### Written request A
According to the court opinion, on what date was the plaintiff's complaint filed?
### Written request B
List every date on which the court opinion says the plaintiff's deposition was set or scheduled.
### Written request C
Extract the portion of the court opinion starting with "June 30, 1986 ·" and going on through "June 30, 1986.".

>> BEGIN Source

Brandt v. John S. Tilley Ladders Co., 145 Ill. App. 3d 304 (1986)

June 30, 1986 · Illinois Appellate Court · No. 85—3443
145 Ill. App. 3d 304

BOBBYDICK BRANDT, Plaintiff, v. JOHN S. TILLEY LADDERS COMPANY, Defendant-Appellee (Aetna Casualty and Surety Company, Intervenor-Appellant).

First District (2nd Division)

No. 85—3443

Opinion filed June 30, 1986.

*305John W. Lally, of Chicago, for appellant.

Kenneth T. Garvey and Justin J. Power, both of Bresnahan, Garvey, O’Halloran & Coleman, of Chicago, for appellee.

JUSTICE HARTMAN

delivered the opinion of the court:

Intervenor Aetna Casualty and Surety Company (Aetna), the insurer of plaintiff’s employer, appeals the dismissal with prejudice of plaintiff’s action for his failure to comply with discovery. At issue are whether: (1) the dismissal was an abuse of discretion; and (2) Aetna, as an intervenor, may bring this appeal. We answer both questions in the affirmative.

Plaintiff’s complaint filed on July 22, 1983, alleged that he was injured while using one of defendant’s products in the course of his employment as a laborer. Plaintiff was notified twice that his deposition was to be taken, the first having been set in Chicago on November 3, 1983, after which plaintiff moved to Texas, and the second on March 22, 1985. Plaintiff did not appear for either deposition. Thereafter, plaintiff’s deposition was scheduled for May 17, 1985, and May 24, 1985. Plaintiff also failed to appear on these dates. No order compelling plaintiff’s attendance was ever sought or entered under Supreme *306Court Rule 203 (87 Ill. 2d R. 203), regulating the place at which depositions may be taken of nonresident plaintiffs among others.

>> END Source
>> BEGIN Stored records

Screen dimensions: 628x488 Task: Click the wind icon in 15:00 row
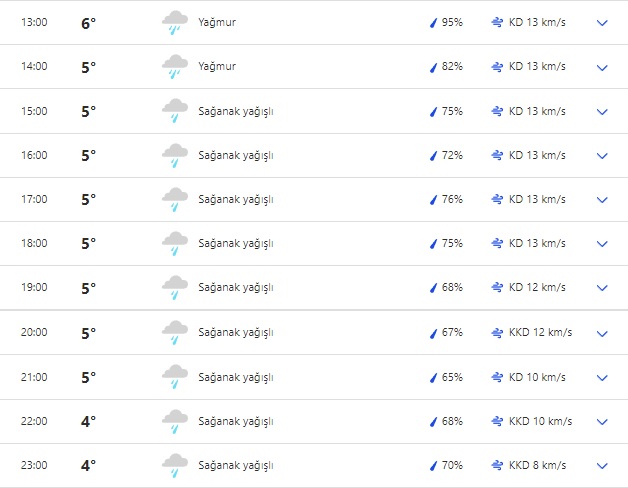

>> END Stored records
>> BEGIN Stored records

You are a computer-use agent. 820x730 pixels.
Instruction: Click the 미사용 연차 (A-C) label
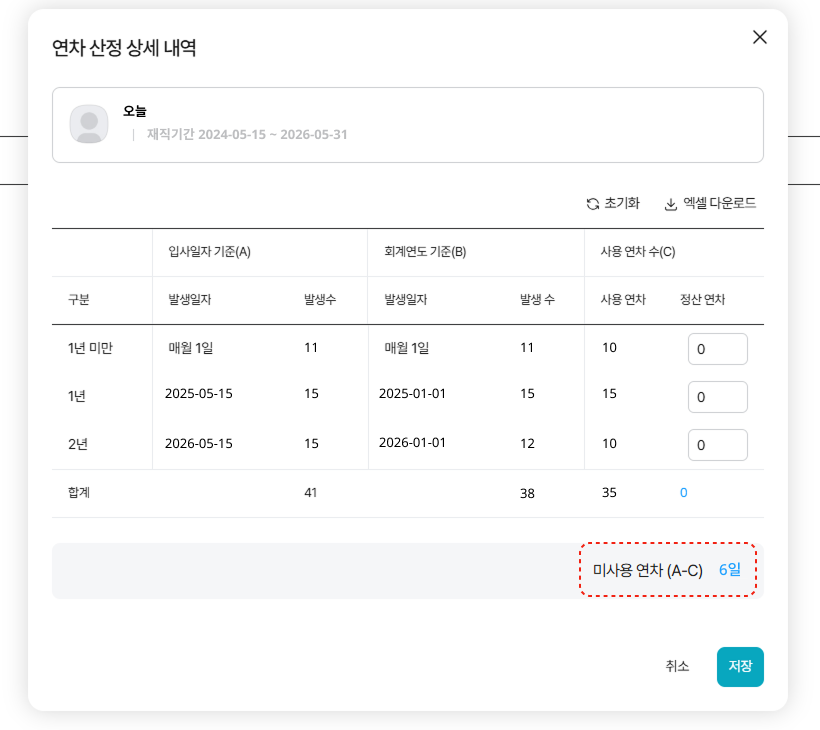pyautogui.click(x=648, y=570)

>> END Stored records

### Answer A
July 22, 1983

### Answer B
November 3, 1983; March 22, 1985; May 17, 1985; May 24, 1985

### Answer C
June 30, 1986 · Illinois Appellate Court · No. 85—3443
145 Ill. App. 3d 304

BOBBYDICK BRANDT, Plaintiff, v. JOHN S. TILLEY LADDERS COMPANY, Defendant-Appellee (Aetna Casualty and Surety Company, Intervenor-Appellant).

First District (2nd Division)

No. 85—3443

Opinion filed June 30, 1986.